If anyone would have told me that I would be where I am now, five years ago, I would’ve laughed in their face. It is unbelievable and often scary how much things can change in an instant. Now thankful for what is, at the time I could not see past the loss of plans and future that was all “worked out” in my mind. Dreams and reality being quite different, it was hard to let go.
Letting go is a process, one that does not come easily. In a way it is like going through a grieving period. Figuring out who you are again, without the people or places that you saw with you in your future. Mourning who you once were as you make a metamorphosis of sorts. I found the following article to be very enlightening and helpful, perhaps it can help you too.
by~Vinita Hampton Wright
“What has to happen inside a person before she can let go of attachments that are harming her? The attachment can be physical, such as a house or keepsake; it can be emotional, such as resentment about an incident or fear of an unwanted outcome. Attachments can be needs—the need to understand everything completely, or the need to force things into an order she can manage. Attachments can be relationships or jobs, or even dreams.

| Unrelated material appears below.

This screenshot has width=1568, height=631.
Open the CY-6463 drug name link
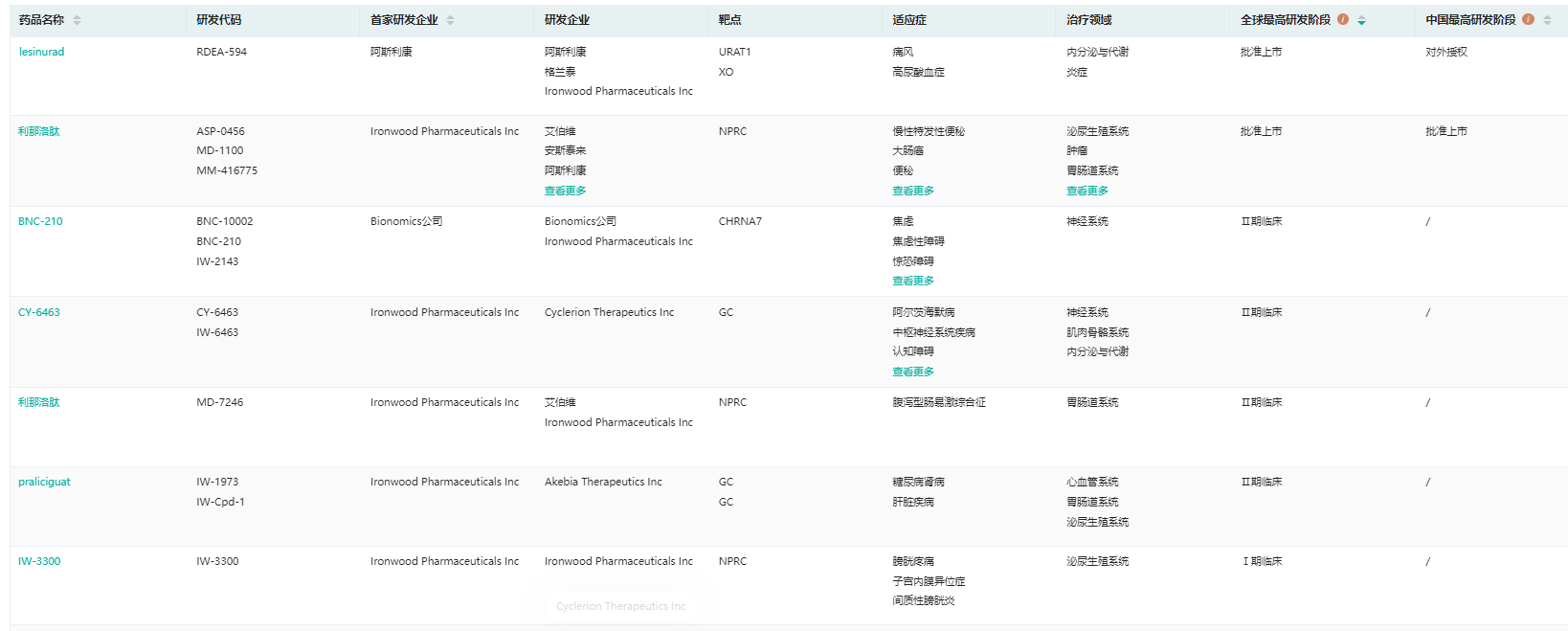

By the time we’ve reached midlife, most of us have had to grapple with an attachment that needed detaching. We will go through this many times before we’re done with our journeys. It might help us to reflect on what the process of detachment is for us, because each of us has a process that is unique to our personality, history, and situation.
In general terms, here’s what is involved in letting go. Some of these may fit you, and some won’t. The purpose of this list is to help you reflect on your experience.
- Frustration: We begin to feel the effects of the unhealthy attachment. We feel the need to escape it, at least part of the time. We become more impatient with the relationship or the habit or the possession.
- Sadness: When it comes time to let go, there is some sort of grieving involved. Even if you truly want to let go of something, it has been your companion for awhile, and you may experience the sadness of parting.
- Anger: After an unhealthy attachment has wounded you repeatedly, the pain may very well give way to sheer anger. This isn’t necessarily a bad thing, especially if it gives you the energy you need to make the break with whatever you’re clinging to.
- Vision: How do you let go of your need to control the details of your life? You catch a glimpse of how it would be to be free of your obsession. You might experience an afternoon of giving up control—and discover that it was a pretty nice afternoon! If your unhealthy attachment is a bad diet, you may develop a different vision of your life by eating healthier for a few days and discovering how much better you feel.
- Relief: One day, it occurs to you that you really don’t have to hang on to that dream, or social status, or a younger woman’s dress size. And you are flooded with this wonderful sensation—it’s called relief. After you’ve experienced relief—or, it may be a deeper thing, such as God forgiving you for not being perfect—why go back?
This list could go on, but you get the idea. Reflect on your letting-go process and, if you feel like it, share with us some of the wisdom you gain.”